What "Speaking Confidently" Actually Means (It's Not What You Think)
Most people think confident speaking looks like this: no nerves, perfectly steady voice, flawless eye contact, zero fumbling. That's not confidence. That's a myth that keeps a lot of capable women off the stage.
Real confidence is the ability to keep going when nerves show up - and they always show up.
Even for seasoned keynote speakers.
Even for people who have given the same talk a hundred times.
The difference between a speaker who looks polished and one who doesn't isn't the absence of nerves. It's what they do with them.

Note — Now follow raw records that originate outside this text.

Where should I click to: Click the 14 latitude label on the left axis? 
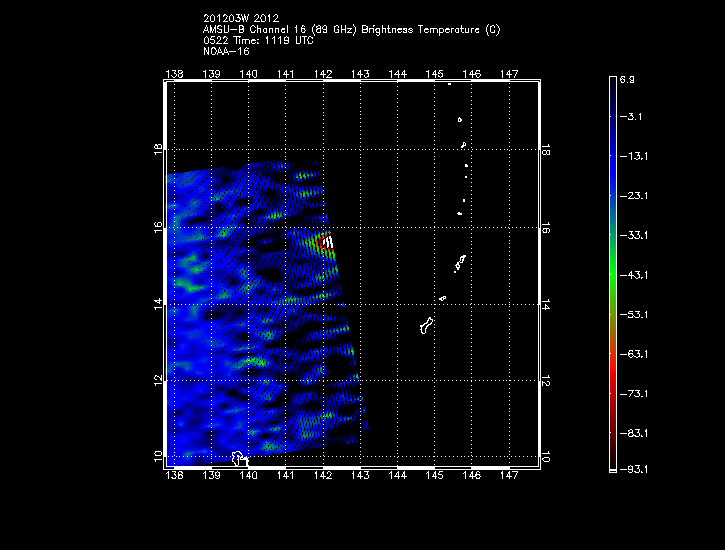pyautogui.click(x=156, y=304)
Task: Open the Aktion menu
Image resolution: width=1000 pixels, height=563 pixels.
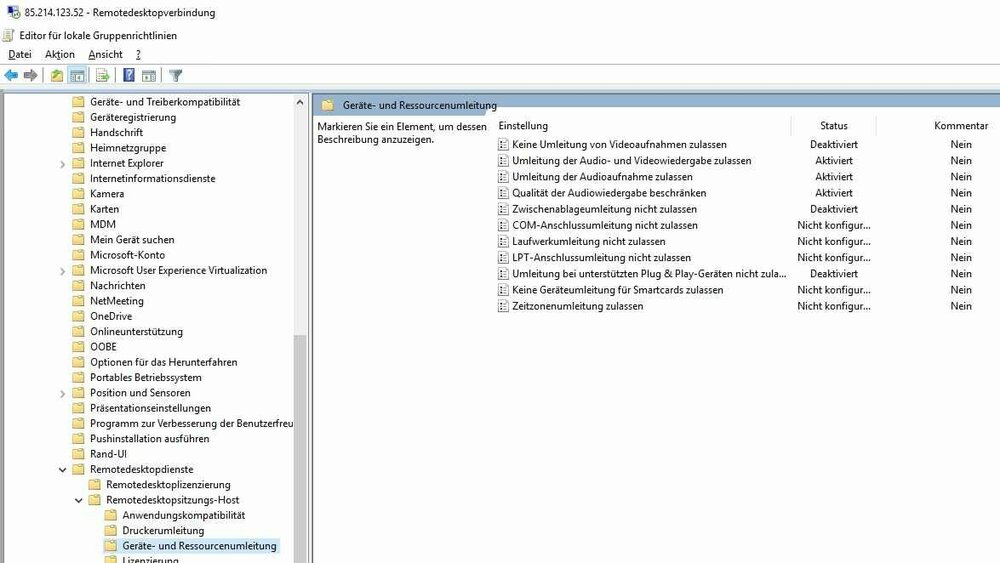Action: click(60, 54)
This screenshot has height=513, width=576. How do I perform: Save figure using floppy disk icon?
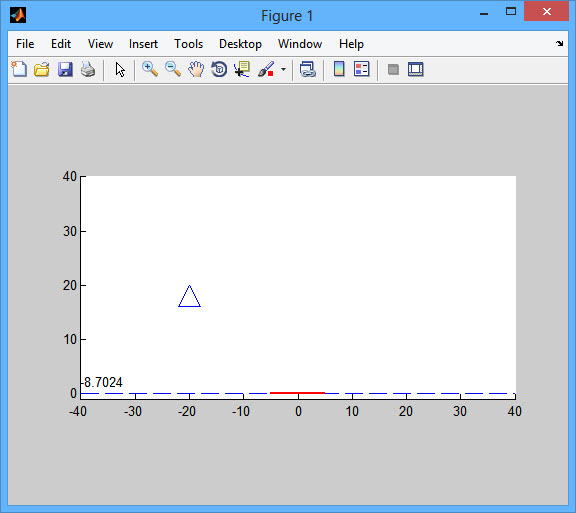click(x=65, y=69)
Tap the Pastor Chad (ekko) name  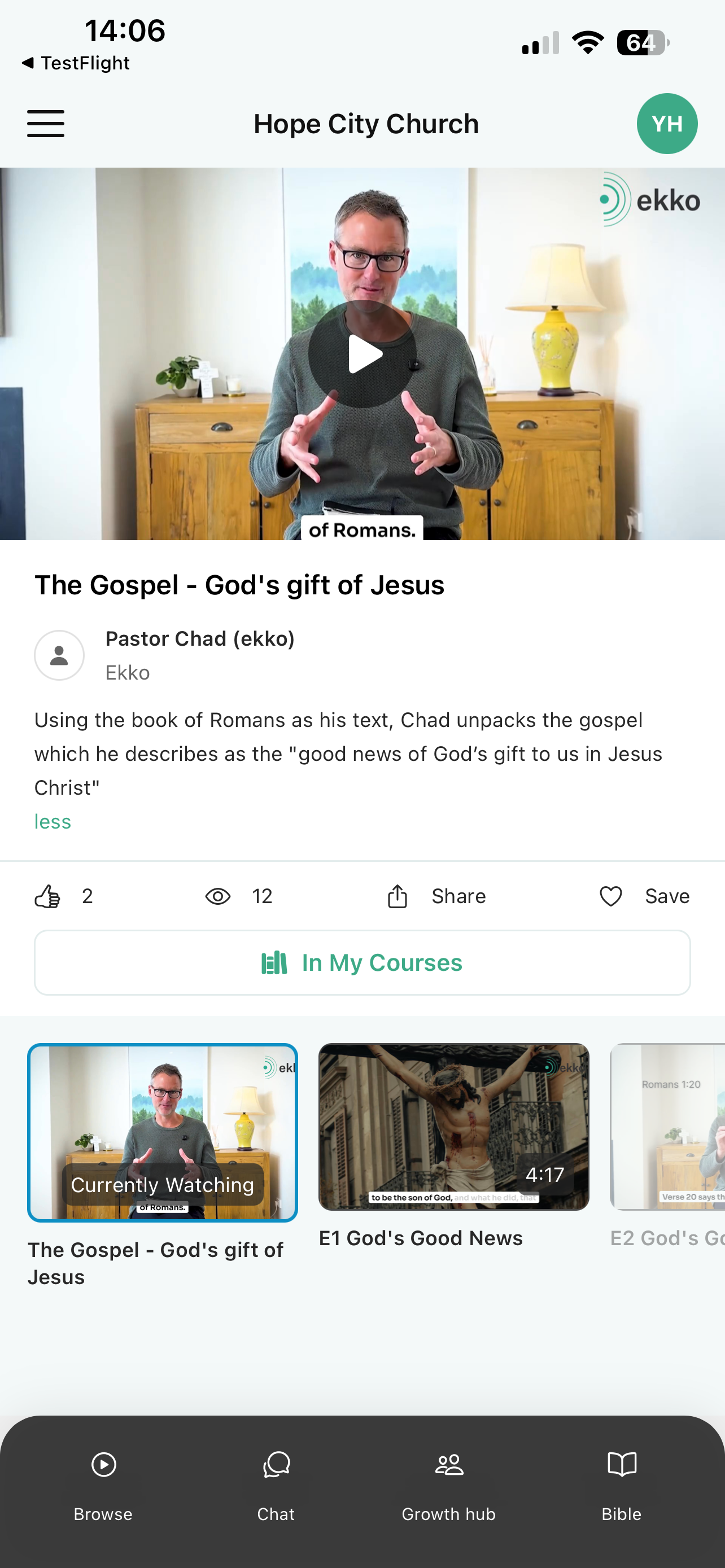click(200, 638)
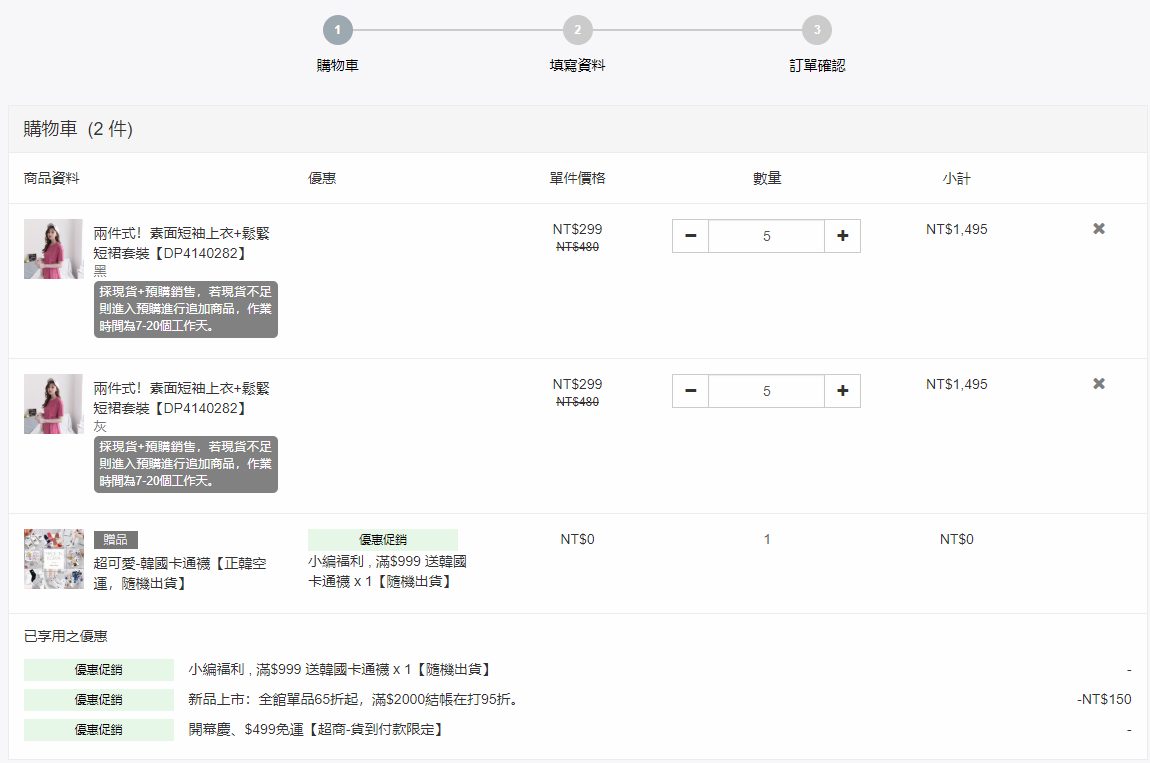
Task: Click step 1 circle for 購物車
Action: [x=338, y=30]
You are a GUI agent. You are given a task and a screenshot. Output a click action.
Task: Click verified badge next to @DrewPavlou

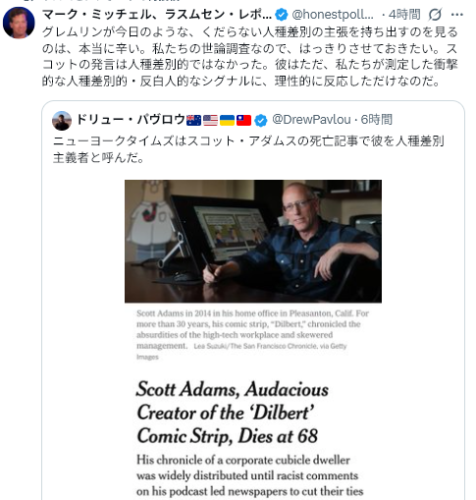(x=261, y=120)
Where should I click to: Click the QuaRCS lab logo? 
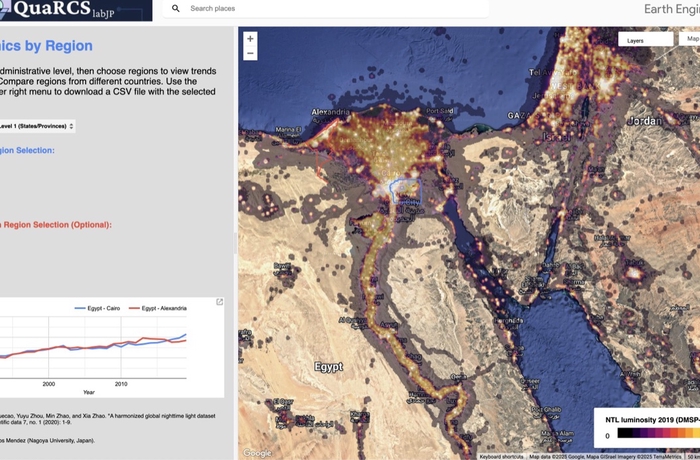click(x=75, y=9)
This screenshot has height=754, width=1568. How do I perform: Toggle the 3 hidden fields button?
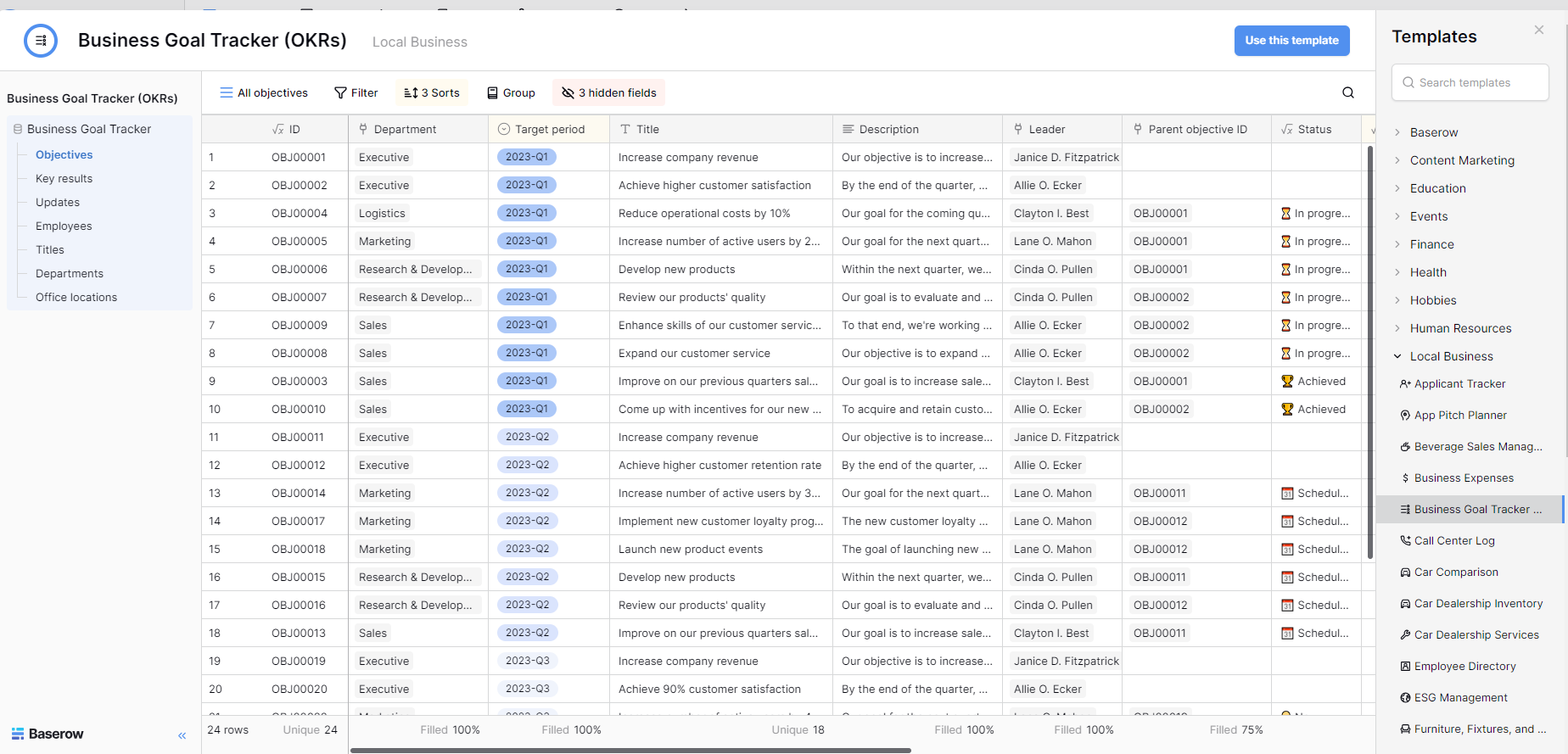[x=608, y=92]
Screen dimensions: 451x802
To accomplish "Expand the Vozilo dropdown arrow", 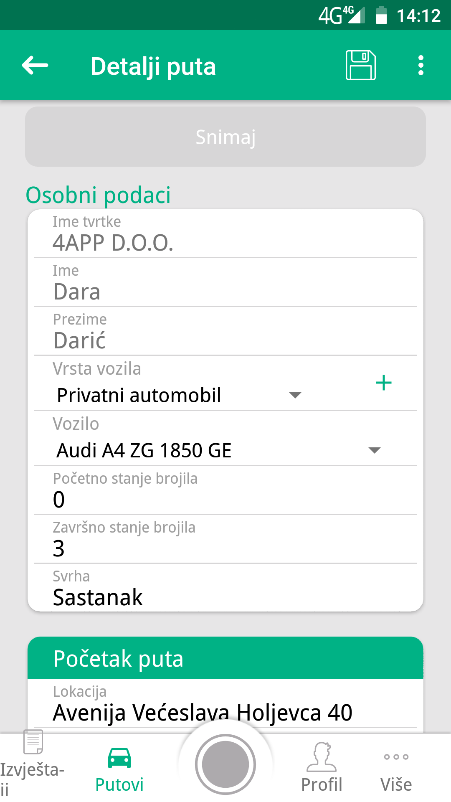I will point(375,450).
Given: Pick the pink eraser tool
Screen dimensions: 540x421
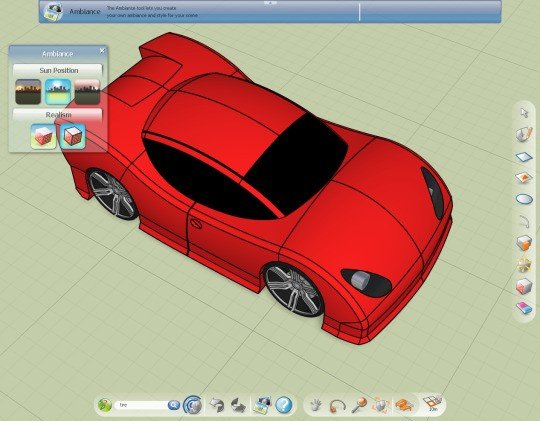Looking at the screenshot, I should [524, 308].
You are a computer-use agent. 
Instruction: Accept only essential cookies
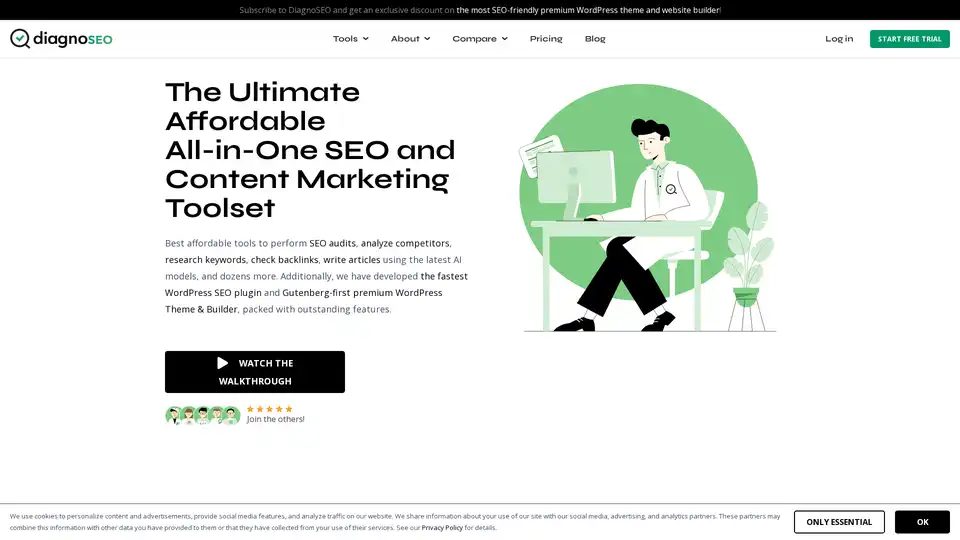tap(839, 522)
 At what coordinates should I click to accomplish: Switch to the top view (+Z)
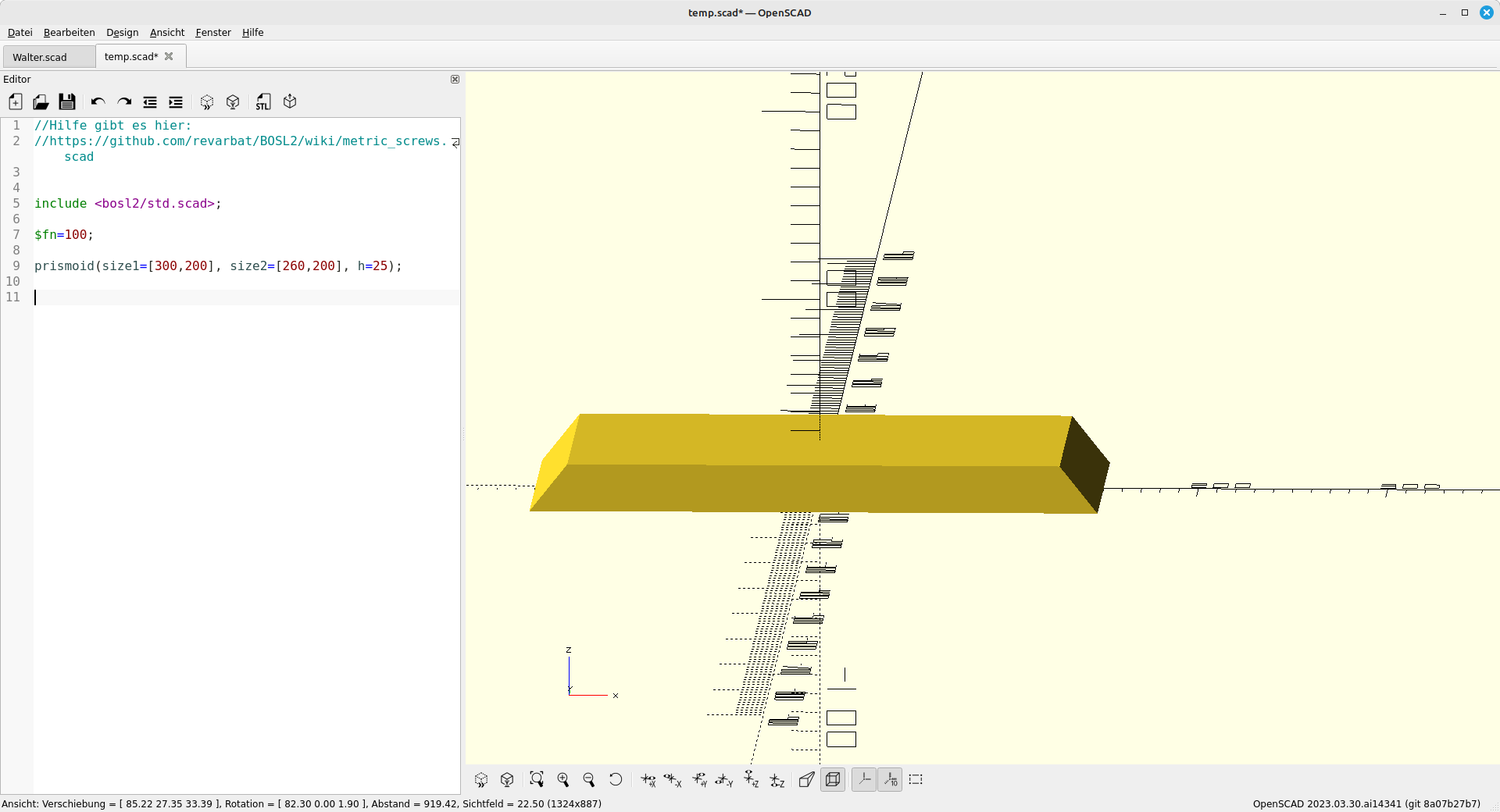point(752,779)
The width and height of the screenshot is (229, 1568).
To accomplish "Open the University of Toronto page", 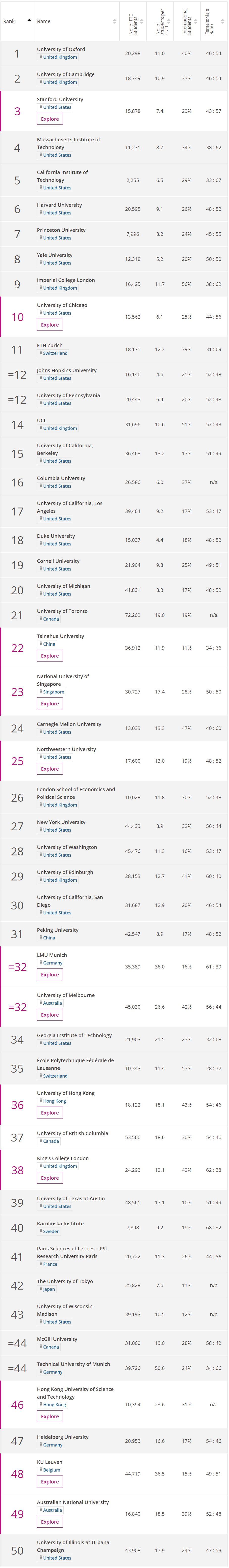I will 62,611.
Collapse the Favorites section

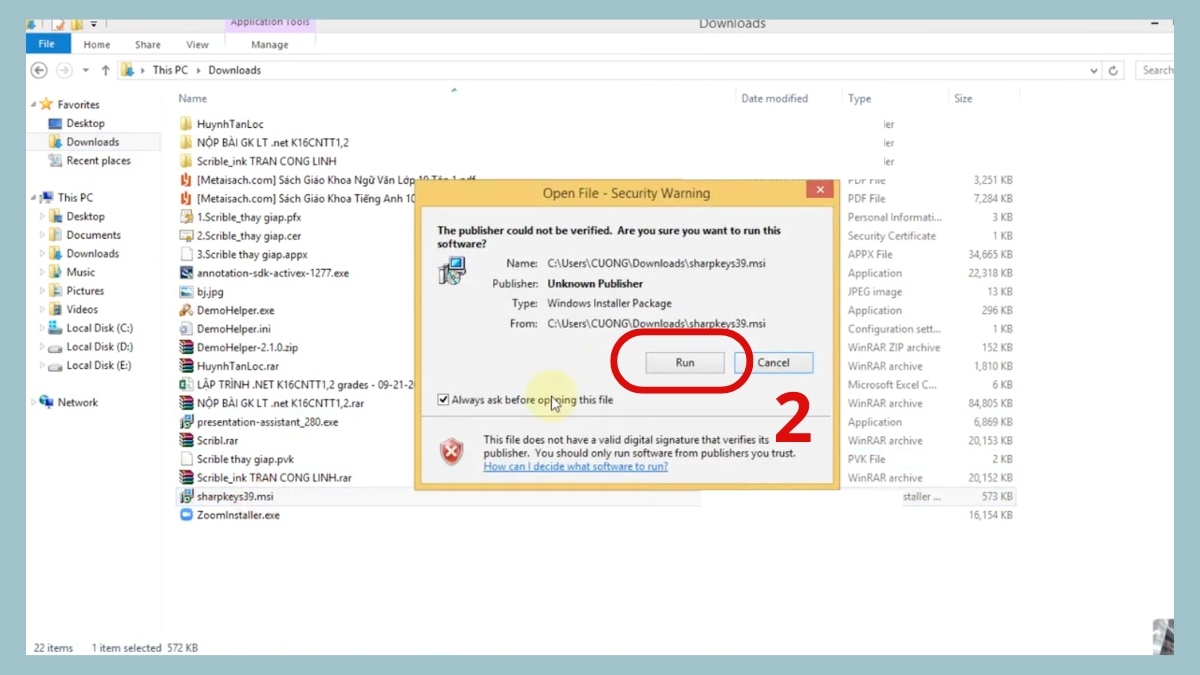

Here's the actual definition worth holding onto: you speak confidently when you trust yourself enough to be present with your audience instead of trapped inside your own head. That's it.
Everything else - your pacing, your pauses, your posture - flows from that one mindset.
The place most women get stuck is trying to manufacture confidence before they've earned it through reps. They want to feel confident before they speak, when the reality is you speak your way into confidence.
The loop goes like this: competence builds confidence, and confidence builds competence. But you have to start the loop somewhere.
That somewhere is practice - real practice, in front of real people, not just rehearsing in your bathroom mirror.
(We break this down further in our free guide, Speak with Confidence as a Female Keynote Speaker)
Start With Your Body, Not Your Script
Before you touch your slides or your notes, you need to sort out your nervous system. Because your body doesn't know the difference between "I'm about to get eaten by something dangerous" and "I'm about to walk onto a stage in front of 500 people."
It responds the same way: heart rate climbs, breath goes shallow, voice tightens, thoughts race.
The good news? You can interrupt that response - on purpose, before you ever step into the room.
Vocal warm-ups aren't just for singers and actors. When women in Mic Drop Workshop and Mic Drop Club start building a physical pre-talk routine - we're talking 5 to 10 minutes, not an hour - the shift in their delivery is immediate and noticeable.
The voice opens up.
The pace slows down.
The whole presence changes.
Not because they suddenly got more confident, but because they gave their nervous system a chance to catch up.
Here's a simple routine worth building:
Start with breath work. Five slow belly breaths before you walk in. This isn't just relaxation fluff - it's physiology. Slow, extended exhales activate your parasympathetic nervous system and literally tell your body to stand down from high alert. You'll feel it within 90 seconds if you actually do it.
Hum. Yes, actually hum. Humming warms your vocal cords, grounds your voice in your chest instead of your head, and produces a fuller, richer tone. Do it in the bathroom, a hallway, your car - anywhere you can get 60 seconds alone.
Say your first line out loud. Not in your head. Out loud, at full volume, at least twice. The first 30 seconds of any talk are the hardest because your nervous system is still calibrating. If your opening is so rehearsed it's automatic, your brain gets the time it needs to settle before you have to think on your feet.
Plant your feet before you start. Feet shoulder-width apart, weight evenly distributed. It sounds almost too simple, but the physical act of grounding yourself actually works. When you feel stable, you project stability.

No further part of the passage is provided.